What do you say in response to that?
PM: Well there are draft maps out for consultation. Those consultations have been ongoing for some period now and a decision has not been taken on final boundaries.
JOURNALIST: Are you tying up too much of the ocean?
PM: Well we have got this out for consultation so if people have got a view then they should express it.
JOURNALIST: Prime Minister, on the weekend three Labor Senators said they feared for their seats under your leadership, that they were being sacrificed for not potent reason.
Two questions: firstly have you spoken to those three Senators and secondly what is your message to caucus members who actually do doubt your leadership or your ability to win at the next election?
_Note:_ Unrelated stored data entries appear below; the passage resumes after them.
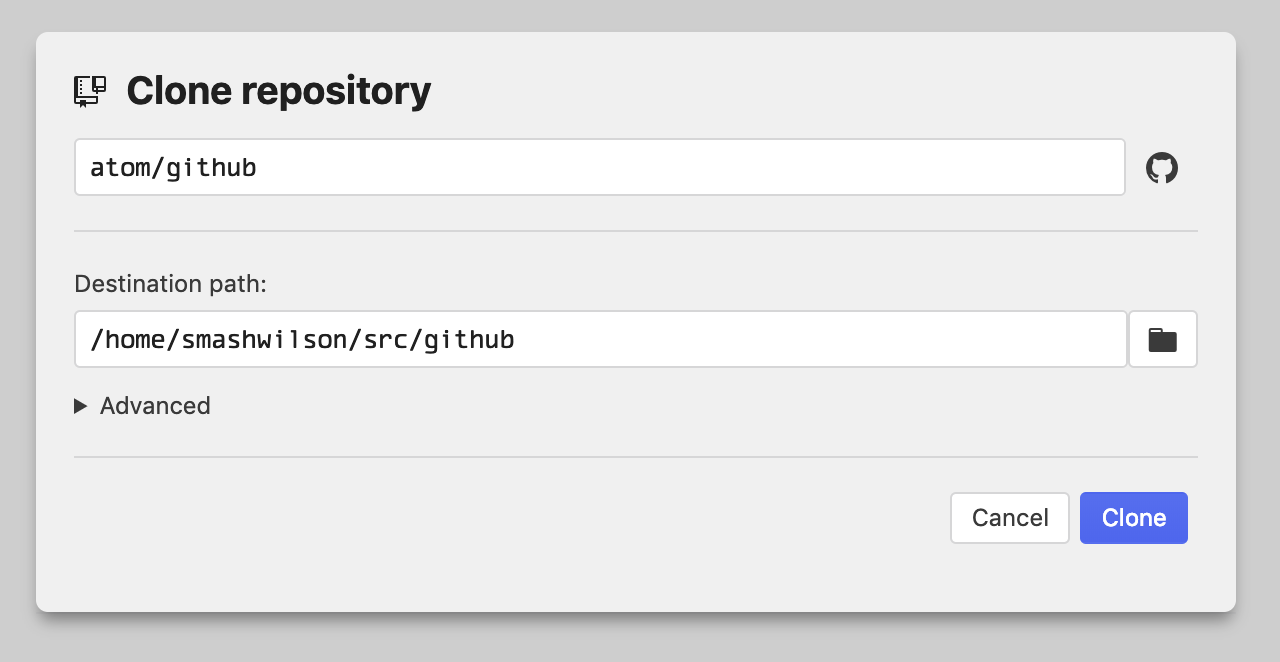
Task: Click the Clone repository title text
Action: (x=278, y=90)
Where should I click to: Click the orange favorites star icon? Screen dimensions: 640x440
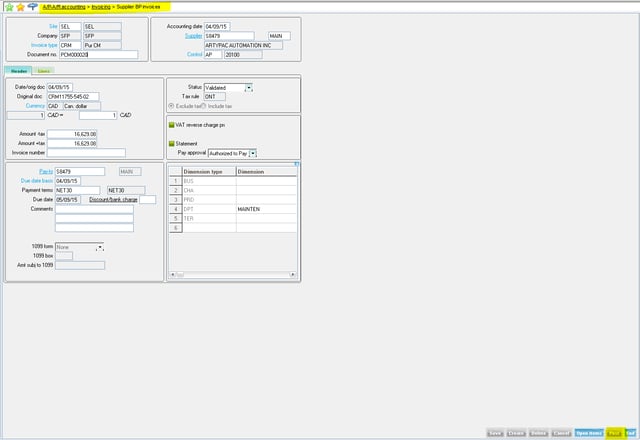click(x=19, y=6)
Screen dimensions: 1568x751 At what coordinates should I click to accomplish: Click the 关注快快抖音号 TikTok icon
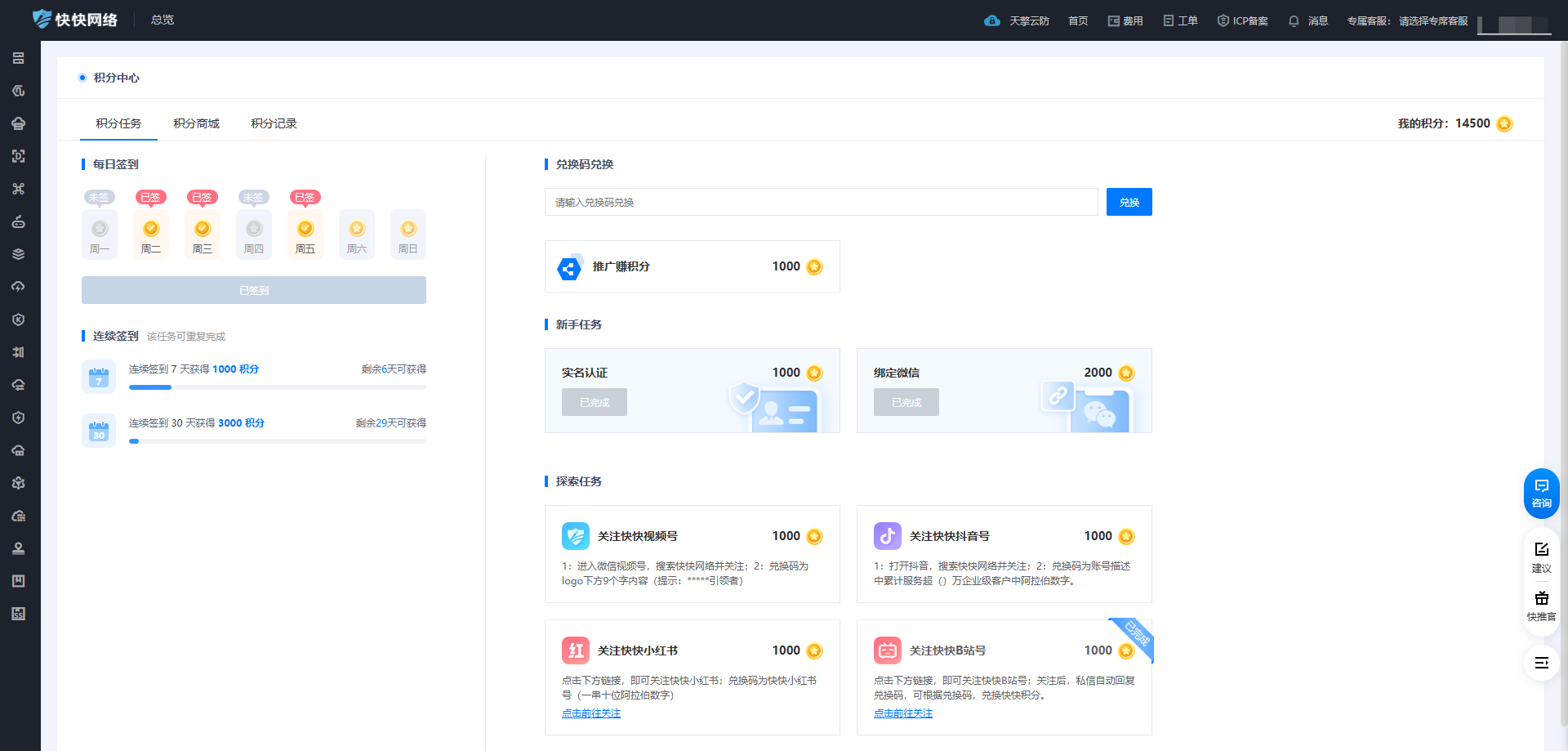point(888,536)
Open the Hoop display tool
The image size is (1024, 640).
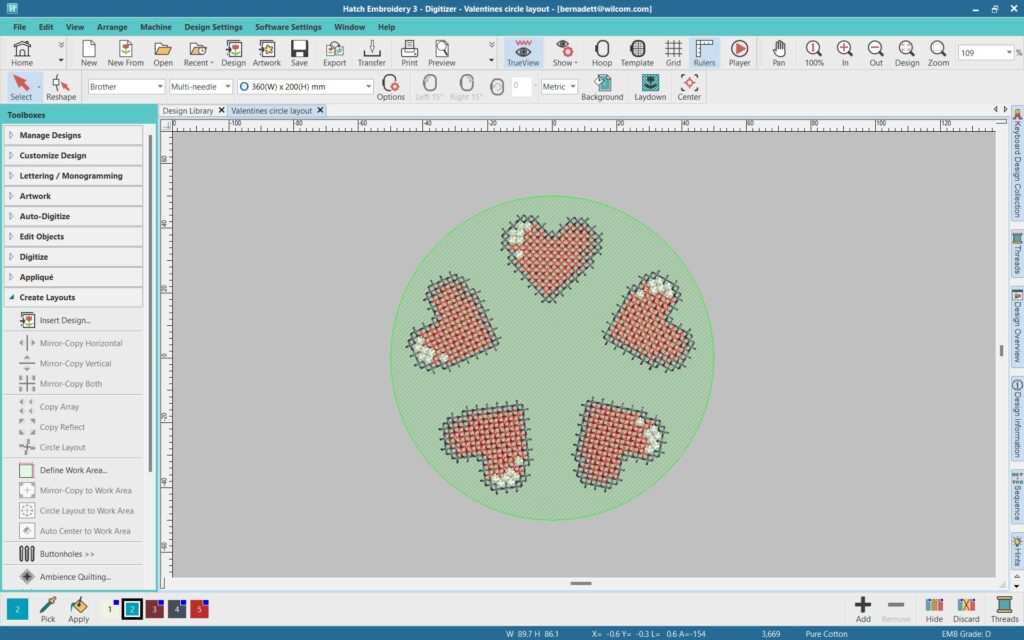(601, 52)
PM: Well as I’ve said consistently I’ll be leading Labor to the next election and I’m looking for to fighting it on who’s got the best ability and best vision for this nation’s future, the best ability to deliver it, best ability to seize a vision of a stronger and fairer future.
We have been in a difficult political period, there’s no doubt about that, I’ve said that publically before too, as we build for some tremendously significant reforms including sharing the benefits of the resources boom through the Minerals Resource Rent Tax and seizing a clean energy future both of which will start on 1 July.
JOURNALIST: Tony Sheldon said that he believed that you were, the sort of policies you’d been pursuing this year were starting to energise the members of his union.
Is that the feedback that you are getting?
PM: Well we’ll always as a Labor Government be there managing the economy in the interest of working people including the members of Mr Sheldon’s union.
Many of whom work extraordinarily hard under very difficult circumstances, driving big trucks around our roads and we’ve been so concerned about their safety that we’ve legislated for safe roads.